**Task:**
Starting at the line that contains "Where should I" and ending at the final line of the entries below, write out each line exactly as it appears, but omit the pictures.

Stored data
·····
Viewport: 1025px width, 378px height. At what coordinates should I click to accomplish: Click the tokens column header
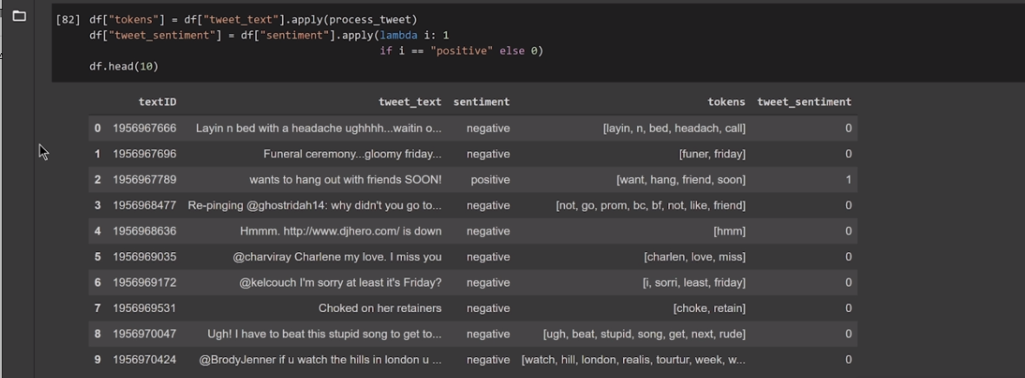coord(726,102)
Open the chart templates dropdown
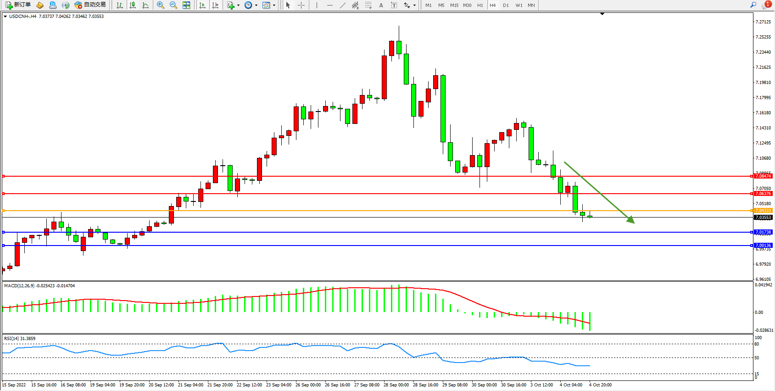775x391 pixels. (x=274, y=6)
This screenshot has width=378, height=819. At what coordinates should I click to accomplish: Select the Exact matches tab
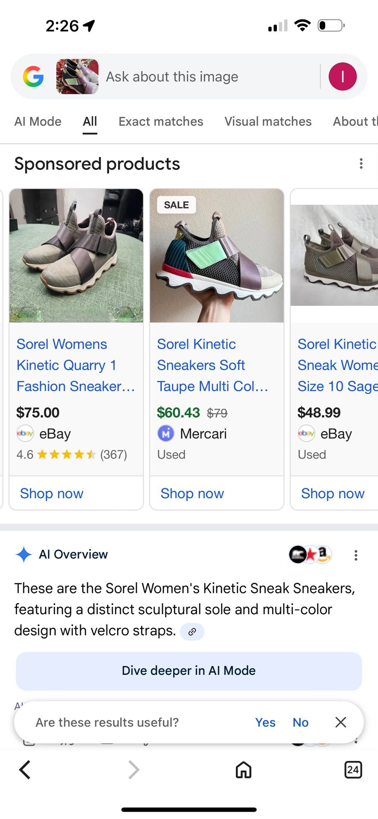tap(161, 122)
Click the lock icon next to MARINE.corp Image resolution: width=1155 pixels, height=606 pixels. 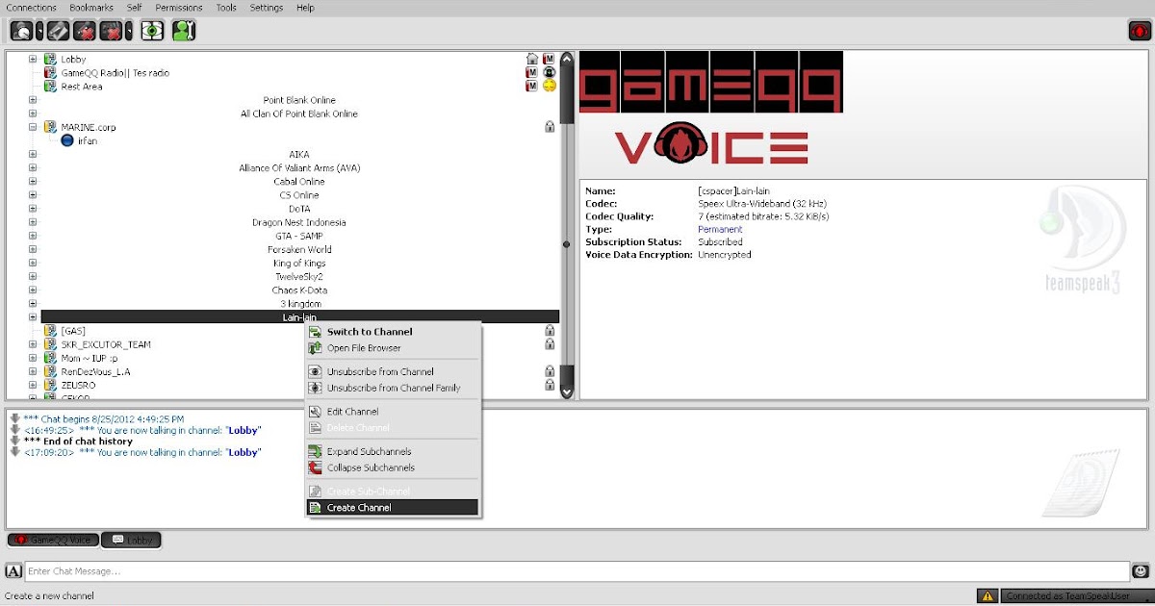[549, 126]
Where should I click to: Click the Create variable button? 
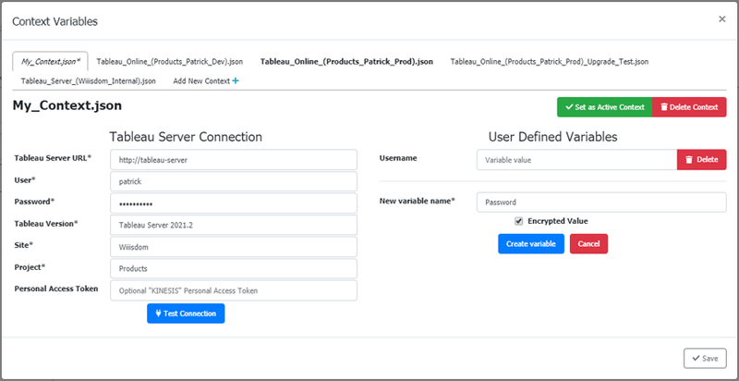coord(531,244)
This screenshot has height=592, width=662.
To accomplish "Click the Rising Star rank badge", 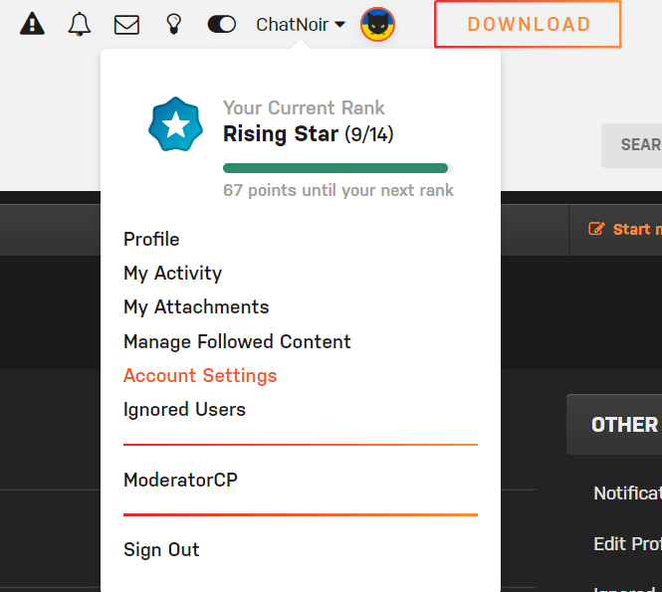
·····
**Answer box:**
Where should I click to: Click the Create variable button? 
coord(531,244)
This screenshot has height=592, width=662.
To accomplish "Click the Rising Star rank badge", 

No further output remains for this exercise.